Édition 2005
Du 4 au 13 mars 2005

Édition 2005
Passeurs de mémoire

Il s’agira de conjuguer la poésie au « passé présent », ce temps qui n’appartient qu’à elle et qui fait coexister hier et aujourd’hui. Chacun sera invité à relire les poètes de jadis et de naguère, à reconsidérer les œuvres oubliées et à découvrir, derrière les mutations et ruptures successives, l’éternel retour des formes et des enjeux poétiques.
Les poètes d’aujourd’hui, qui sont sans doute les lecteurs les plus assidus des poètes d’hier, seront tout particulièrement appelés à se faire « passeurs de mémoire » en témoignant de leurs lectures fondatrices et de leurs ascendances.
Ce sera, en outre, l’occasion de solliciter l’extraordinaire réservoir de formes que constitue le patrimoine poétique universel, du haïku au sonnet, de l’églogue à la ballade, du pantoum à l’épigramme et autres fatrasies…

Jean-Pierre Siméon

Poème
de l’instant

Marceline Desbordes-Valmore

« Les roses de Saadi »

J’ai voulu, ce matin, te rapporter des roses ;
Mais j’en avais tant pris dans mes ceintures closes
Que les nœuds trop serrés n’ont pu les contenir.
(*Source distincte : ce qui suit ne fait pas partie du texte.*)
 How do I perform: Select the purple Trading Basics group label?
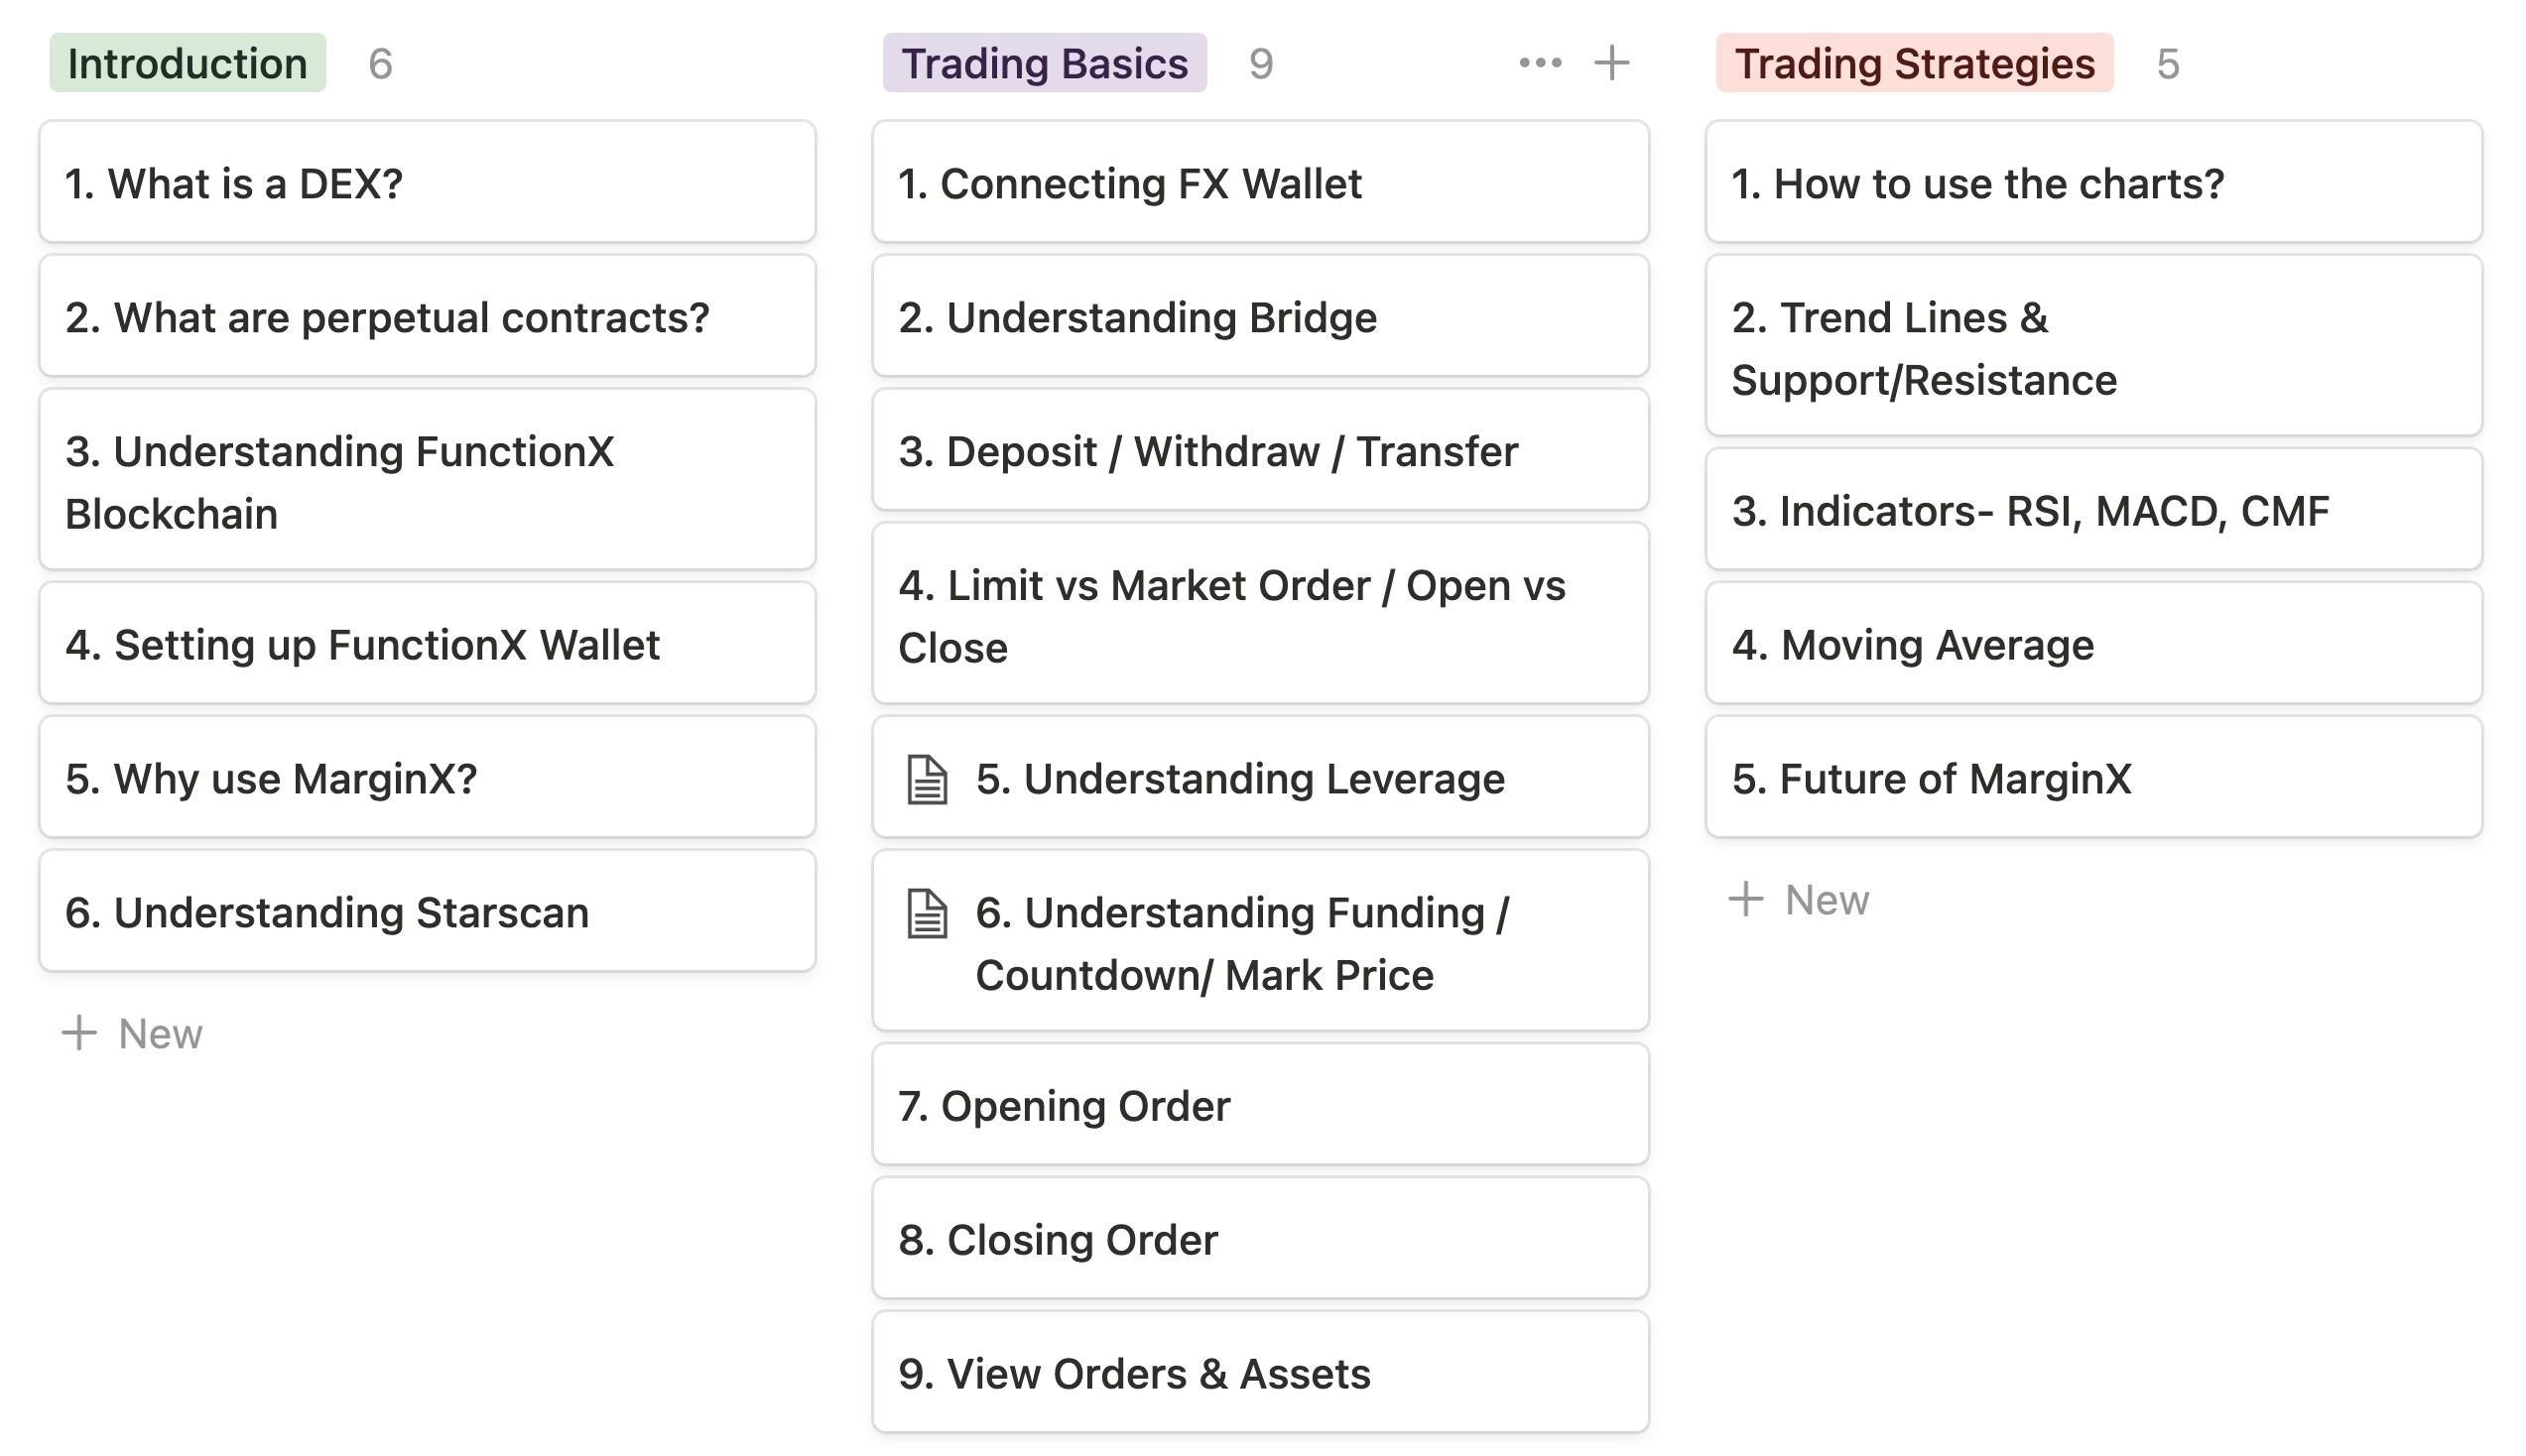1044,63
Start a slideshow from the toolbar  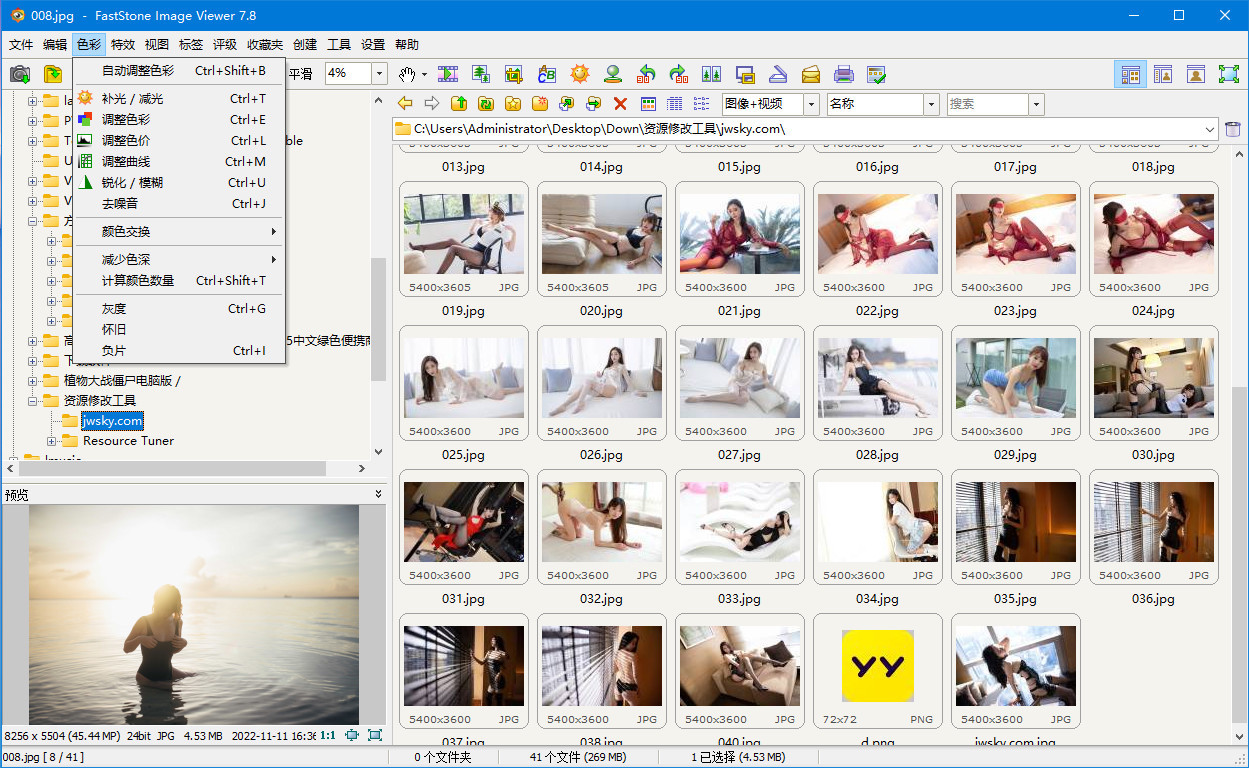coord(447,74)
Les nœuds ont éclaté. Les roses envolées
Dans le vent, à la mer s’en sont toutes allées.
Elles ont suivi l’eau pour ne plus revenir ;

La vague en a paru rouge et comme enflammée :
Ce soir, ma robe encore en est tout embaumée…
Respires-en sur moi l’odorant souvenir.

Marceline Desbordes-Valmore, « Les roses de Saadi », Poésies de 1830.